What do you do when a relative dies and you owe tons?

We have all heard only two things that guarantee life. Death and taxes. Well, maybe we can add credit to that list; Debt, death and taxes or DDT for short? “DDT – is it really that bad,” you ask. It could be.

Did you know that many people who go to a better place save money? it’s true. What an old saying; “You can’t take it with you!” Does that make sense? You can’t take your assets, so you can’t take your loans either. So what happens to all these debts left on Earth? Well, it turns out to be a really interesting topic. So let’s discuss this, shall we?

How often do people die with significant debt?

Nearly 75% of Americans who die today save on debt. The average unpaid amount, including home loans, is close to $ 13,000. If we included the mortgage, the debt would be about $ 61,500. Nearly 70% of Americans who died in 2018 had credit card debt. 25% of those who died had to pay off auto loans. According to Experian and credit.com, an increasing number every year appear to account for 6% of student debt.

Do these statistics surprise you? They should not. The average person has literally no savings, only a car loan and a credit card loan of about $ 10,000. Many people do not fully own their smartphone instead of paying monthly on their mobile phone service bill. If this is you, you are the majority and still considered the middle class. You should not be surprised when someone you love passes by and finds out that they are in the same boat you are in right now.

Who is responsible for all these debts when someone dies?

Don’t worry, the heirs are usually not the ones who have to pay the debt now. The estate of the deceased is now liable for the debt. However, this can have a very positive effect on your inheritance as creditors pay first. There are rules for settling an estate, and there are rules for determining how much to pay for a loan against that estate. Much of this depends on the state in which the deceased claims to be residing, the total value of the estate and the outstanding debts.

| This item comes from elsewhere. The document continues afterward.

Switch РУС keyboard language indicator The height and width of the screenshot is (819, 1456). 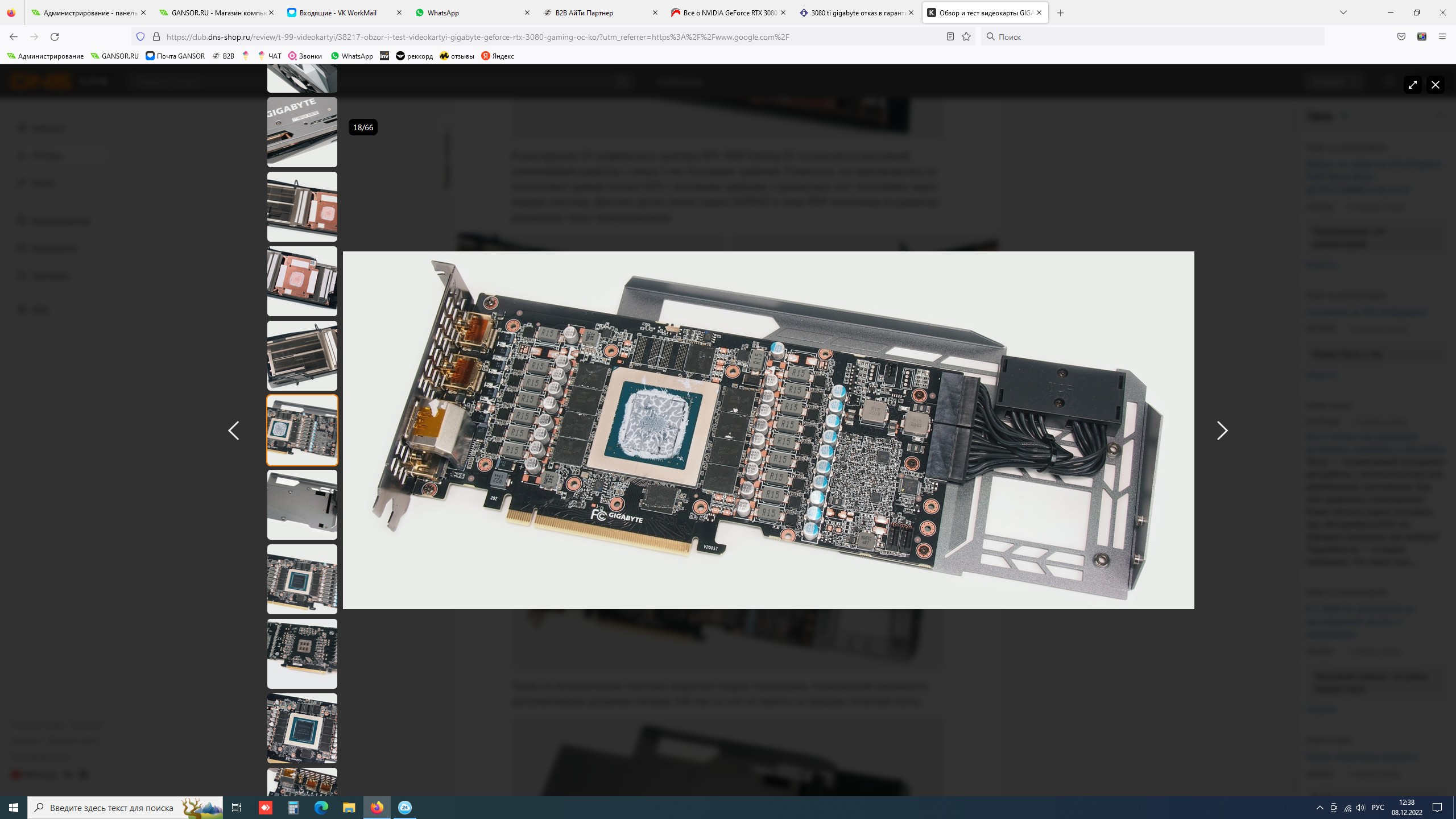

If a person dies in debt beyond his means, the heir can ‘refuse to accept’ their inheritance and, accordingly, will not receive the money, but will not be liable for any debt. On the other hand, if someone dies and they have more assets than liabilities, sometimes some of those assets have to be sold to pay off debts. In this case, the heirs will receive a difference (reduction of administrative costs for the implementation of estates and taxes payable).

Needless to say, it makes sense to have a will and a plan before you die. Of course, this is not always how things work, because no one knows how they will ever die.

What to do if your spouse dies – do you have to pay their debts?

Well, in the case of a surviving spouse, it becomes a completely different situation. Again, where you live is important, for example, a ‘community property’ state. In such cases, even if the debt is only in the name of your spouse, and the debt was assumed at the time of the marriage, you may be liable for it.

Surviving family members will often find it a little difficult to pay off debtors. Borrowers can hire a collection agency to collect the debt. It can be a problem when you are already in an emotional state, even if you are not responsible, they will try to commit you to pay off the debt that needs to be paid.

If you feel pressured to pay off a loan that you do not believe you owe, you should seek the help of a lawyer who knows the law and can help you explain your rights. There are law firms to help.